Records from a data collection
=== Begin Enclosure ===

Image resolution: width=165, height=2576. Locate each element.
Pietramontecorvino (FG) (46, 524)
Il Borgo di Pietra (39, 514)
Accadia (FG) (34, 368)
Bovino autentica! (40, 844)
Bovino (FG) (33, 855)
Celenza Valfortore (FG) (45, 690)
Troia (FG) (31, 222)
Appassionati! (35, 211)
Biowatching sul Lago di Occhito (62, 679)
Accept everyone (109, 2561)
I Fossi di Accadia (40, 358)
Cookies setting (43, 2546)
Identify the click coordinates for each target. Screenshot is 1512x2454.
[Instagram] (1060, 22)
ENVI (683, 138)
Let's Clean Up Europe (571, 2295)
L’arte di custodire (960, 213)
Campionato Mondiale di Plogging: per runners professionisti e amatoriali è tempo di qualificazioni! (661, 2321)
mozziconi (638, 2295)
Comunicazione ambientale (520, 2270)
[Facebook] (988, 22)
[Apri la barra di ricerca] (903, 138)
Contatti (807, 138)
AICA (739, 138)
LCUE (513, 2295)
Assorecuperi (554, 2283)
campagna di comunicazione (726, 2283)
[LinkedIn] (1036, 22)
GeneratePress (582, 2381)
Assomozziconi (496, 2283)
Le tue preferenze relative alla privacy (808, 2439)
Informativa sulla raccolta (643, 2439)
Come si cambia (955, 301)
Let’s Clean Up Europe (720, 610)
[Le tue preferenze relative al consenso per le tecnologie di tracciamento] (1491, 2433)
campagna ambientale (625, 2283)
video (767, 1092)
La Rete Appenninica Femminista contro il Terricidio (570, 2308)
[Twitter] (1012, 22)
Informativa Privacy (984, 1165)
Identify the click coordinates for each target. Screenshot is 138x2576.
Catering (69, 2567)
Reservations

=== End Enclosure ===

Exercise brief
Above are records; say how many of their lines contain the word "Europe", giving only the number.

Reply to the exercise
2